CHAPTER XI

THANKSGIVING DAY AT ERROLSTRATH—KATE'S RETURN—CUSTER'S BATTLE WITH "BLACK KETTLE"—KATE TELLS HER STORY—THE ORIGIN OF INDIAN CORN—A WOLF HUNT WITH GENERAL CUSTER—A WOLF STORY BY THE COLONEL

Five months had made their sad passage at Errolstrath ranche since Kate was carried off by the Indians. It was now November, and Thanksgiving, that day so sacred to every New Englander's heart, was rapidly approaching; it lacked but one week of its advent. Notwithstanding the sadness which still hovered over Errolstrath, the great healer, Time, had poured balm into the wounded hearts. There still remained the tender remembrance of the light which the absent one always brought into the house, and the parents still strove to fulfil their obligations to those who were left to them, so Thanksgiving was kept as it had been ever since the settlement of the family on the ranche.

The mince pies had been baked, the cider bottled, and all that was lacking to make up the complement of the great dinner was a turkey. As, however, the woods were full of them around Errolstrath, no uneasiness was felt in regard to the presence of the magnificent bird when he was wanted.

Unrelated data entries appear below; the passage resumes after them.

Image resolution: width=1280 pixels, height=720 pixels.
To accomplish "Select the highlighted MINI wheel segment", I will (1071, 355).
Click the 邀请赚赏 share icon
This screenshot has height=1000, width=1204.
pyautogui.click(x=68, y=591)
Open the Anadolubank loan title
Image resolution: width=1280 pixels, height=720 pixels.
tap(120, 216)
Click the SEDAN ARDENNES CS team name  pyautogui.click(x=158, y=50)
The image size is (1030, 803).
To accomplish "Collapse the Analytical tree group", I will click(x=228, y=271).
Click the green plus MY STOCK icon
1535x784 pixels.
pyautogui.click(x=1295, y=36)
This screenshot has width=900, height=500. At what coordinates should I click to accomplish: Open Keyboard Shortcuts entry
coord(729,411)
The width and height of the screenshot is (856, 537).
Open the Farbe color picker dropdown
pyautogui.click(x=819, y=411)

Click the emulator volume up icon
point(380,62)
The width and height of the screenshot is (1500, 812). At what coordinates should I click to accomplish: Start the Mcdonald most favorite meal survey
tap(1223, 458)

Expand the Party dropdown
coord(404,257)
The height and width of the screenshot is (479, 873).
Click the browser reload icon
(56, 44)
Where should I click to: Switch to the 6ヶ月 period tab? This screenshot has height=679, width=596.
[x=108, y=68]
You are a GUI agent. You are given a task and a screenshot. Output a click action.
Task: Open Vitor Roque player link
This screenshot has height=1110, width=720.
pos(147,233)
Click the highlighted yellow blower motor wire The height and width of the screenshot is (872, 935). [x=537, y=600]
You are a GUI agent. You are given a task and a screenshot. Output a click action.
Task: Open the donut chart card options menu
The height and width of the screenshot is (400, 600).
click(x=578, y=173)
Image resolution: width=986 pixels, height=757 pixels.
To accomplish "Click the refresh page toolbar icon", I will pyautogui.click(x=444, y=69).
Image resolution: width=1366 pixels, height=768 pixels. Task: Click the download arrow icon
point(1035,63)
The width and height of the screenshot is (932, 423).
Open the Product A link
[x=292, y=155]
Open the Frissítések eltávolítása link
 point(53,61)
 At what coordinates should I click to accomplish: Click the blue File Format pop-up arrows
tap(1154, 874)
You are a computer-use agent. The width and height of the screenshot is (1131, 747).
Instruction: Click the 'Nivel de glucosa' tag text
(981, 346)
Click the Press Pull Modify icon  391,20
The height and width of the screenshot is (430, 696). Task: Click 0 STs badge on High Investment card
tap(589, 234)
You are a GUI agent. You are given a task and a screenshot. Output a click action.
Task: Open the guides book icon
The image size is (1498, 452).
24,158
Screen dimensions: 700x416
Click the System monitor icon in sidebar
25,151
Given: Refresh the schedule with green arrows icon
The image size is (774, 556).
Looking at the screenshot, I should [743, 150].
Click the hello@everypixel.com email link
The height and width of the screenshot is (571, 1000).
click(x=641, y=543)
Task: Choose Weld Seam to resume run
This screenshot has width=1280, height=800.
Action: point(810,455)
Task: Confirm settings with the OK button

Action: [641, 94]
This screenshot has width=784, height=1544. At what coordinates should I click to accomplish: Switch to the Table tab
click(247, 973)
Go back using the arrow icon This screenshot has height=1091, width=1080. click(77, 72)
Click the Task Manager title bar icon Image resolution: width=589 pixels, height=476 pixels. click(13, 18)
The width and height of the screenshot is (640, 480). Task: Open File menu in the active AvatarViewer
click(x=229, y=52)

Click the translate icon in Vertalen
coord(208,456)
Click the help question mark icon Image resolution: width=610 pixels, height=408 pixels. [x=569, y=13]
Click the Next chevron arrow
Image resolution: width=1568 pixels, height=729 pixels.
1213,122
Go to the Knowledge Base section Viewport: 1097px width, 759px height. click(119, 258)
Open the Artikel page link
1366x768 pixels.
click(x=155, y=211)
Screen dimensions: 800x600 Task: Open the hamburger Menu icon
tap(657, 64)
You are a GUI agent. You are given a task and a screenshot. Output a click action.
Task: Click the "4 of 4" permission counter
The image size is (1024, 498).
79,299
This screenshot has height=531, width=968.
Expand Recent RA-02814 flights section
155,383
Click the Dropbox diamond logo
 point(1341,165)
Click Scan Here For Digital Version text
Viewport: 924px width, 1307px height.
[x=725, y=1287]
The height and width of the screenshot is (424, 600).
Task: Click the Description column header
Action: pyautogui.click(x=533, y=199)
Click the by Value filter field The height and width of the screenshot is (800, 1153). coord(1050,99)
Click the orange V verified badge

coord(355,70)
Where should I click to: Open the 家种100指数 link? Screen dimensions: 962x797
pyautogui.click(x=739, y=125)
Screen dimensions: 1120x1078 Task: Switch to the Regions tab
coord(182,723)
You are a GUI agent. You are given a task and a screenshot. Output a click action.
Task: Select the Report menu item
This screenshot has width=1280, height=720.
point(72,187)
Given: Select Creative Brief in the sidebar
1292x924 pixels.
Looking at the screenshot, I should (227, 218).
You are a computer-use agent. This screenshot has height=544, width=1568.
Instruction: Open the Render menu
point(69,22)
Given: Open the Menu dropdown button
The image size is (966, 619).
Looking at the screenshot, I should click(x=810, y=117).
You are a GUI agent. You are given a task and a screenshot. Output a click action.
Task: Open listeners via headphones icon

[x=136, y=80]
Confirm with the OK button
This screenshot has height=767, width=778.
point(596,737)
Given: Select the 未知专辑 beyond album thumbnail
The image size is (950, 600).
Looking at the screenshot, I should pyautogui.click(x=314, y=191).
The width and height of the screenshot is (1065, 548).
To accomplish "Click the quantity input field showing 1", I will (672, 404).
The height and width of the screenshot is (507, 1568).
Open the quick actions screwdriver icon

Joe, upon whom the family depended to keep the larder well supplied with game, intended to go and kill a wild turkey the next day. Thanksgiving came the second day following on the twenty-fifth, so there was ample time to procure the principal dish for the coming event.

Joe had long since ceased to hunt for mere amusement. He had become a veritable pot-hunter, not in the general sense in which the word is used, that is, a man who only kills his game on the ground, but he hunted only when the family needed a change of diet, and desired some kind of game.

It was Rob's duty that month to bring the cows home and milk them, a duty at which the boys took turn and turn about each month. That evening he was returning home with his charge, and was riding, as usual, one of the buffalo ponies. As he was going along the bank of the Oxhide, in the long grass which grew in some places higher than a man's head, his animal suddenly stumbled with both feet, into a prairie dog's hole, and Rob was incontinently thrown over his head, falling into the long grass without receiving any injury. As he started to his feet again, he felt something struggling in his hands, for he had involuntarily clutched at the ground when the pony so unceremoniously tumbled him off, and to his great surprise, he discovered that he had accidentally caught a large wild turkey! He held on to the bird manfully, although it tried its hardest to get away from him; and holding it by the legs, he walked on to the corral and drove the cows in. Then, still leading his pony, he arrived at the house, and called his mother and Gertrude out, exclaiming:—

"I've got the turkey for Thanksgiving, and I didn't have to shoot it, either!"